Edition et début

Ce billet se veut un billet « débat » et je serai à ce titre intéressé par l’avis des lecteurs de ce blog.
« Ils n’ont même pas lu la totalité de mon livre et ils se permettent de le juger ». Voilà une phrase souvent entendue dans la bouche d’auteurs refusés par des maisons d’édition.
Pourquoi les éditeurs ne lisent-ils pas tout ? Mon guide fétiche étant peu loquace à ce sujet, je dois me contenter d’hypothèses. « Parce qu’ils n’ont pas le temps » est la réponse qui vient le plus simplement à l’esprit. Effectivement, ils ne doivent pas avoir le temps de tout lire, c’est mathématique.
Mais est-ce la seule raison ? A-t-on besoin de lire la totalité d’un roman pour apprécier sa qualité ?

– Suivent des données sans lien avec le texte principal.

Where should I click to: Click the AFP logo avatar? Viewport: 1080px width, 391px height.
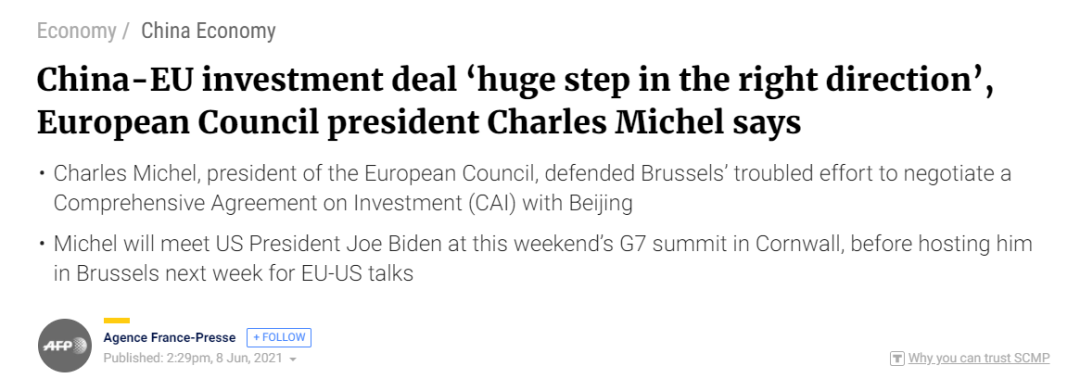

De mon propre point de vue, la réponse a été très longtemps positive : il est extrêmement rare que je ne lise pas un roman de bout en bout et je continue à penser qu’il y a de très bons romans qui ont un commencement de moindre qualité. Je me suis rendu compte il y a peu qu’il n’en était pas de même pour tous les lecteurs et que beaucoup d’entre eux ne prennent pas la peine d’aller au-delà des premiers chapitres s’ils estiment que le livre est d’une qualité médiocre.
Le lecteur étant in fine le client de l’éditeur, même s’il y a entre les deux une foule d’acteurs, il semble normal que l’éditeur ne se risque pas à publier un roman auquel le lecteur n’accrochera pas dès le départ, surtout si l’auteur est un inconnu.
Lorsque j’avais fait relire la première mouture de mon roman à un écrivain, celui si m’avait « cassé » (je ne trouve pas de mot qui corresponde mieux) tout en me disant qu’il n’avait lu que les trente premières pages. Le souvenir aidant, je prends aujourd’hui ces remarques comme un coup de pied au cul viril et salutaire, mais sur le moment, j’avais eu un peu de mal à l’encaisser.
Je pense aujourd’hui, en tout cas en ce qui me concerne, que le début d’un roman est la partie la plus difficile à écrire. Tout le décor doit être posé sans ennuyer le lecteur. Impossible de se reposer sur le déroulement de l’intrigue pour maintenir son attention.
Comment faire ? Une question de feeling ? Un feeling qui ne peut s’acquérir qu’avec le temps, en écoutant les relecteurs. Seul le temps permet de prendre le recul nécessaire.
Et l’éditeur ? Le feeling joue aussi…et le hasard, c’est certain : comment expliquer sinon que sur les huit éditeurs, un seul a pris la peine de me faire des remarques un peu constructives ? Je pense tout de même qu’il y a une certaine objectivité dans le feeling. Comme j’ai entendu dire : « si ton roman est éditable, il sera édité ».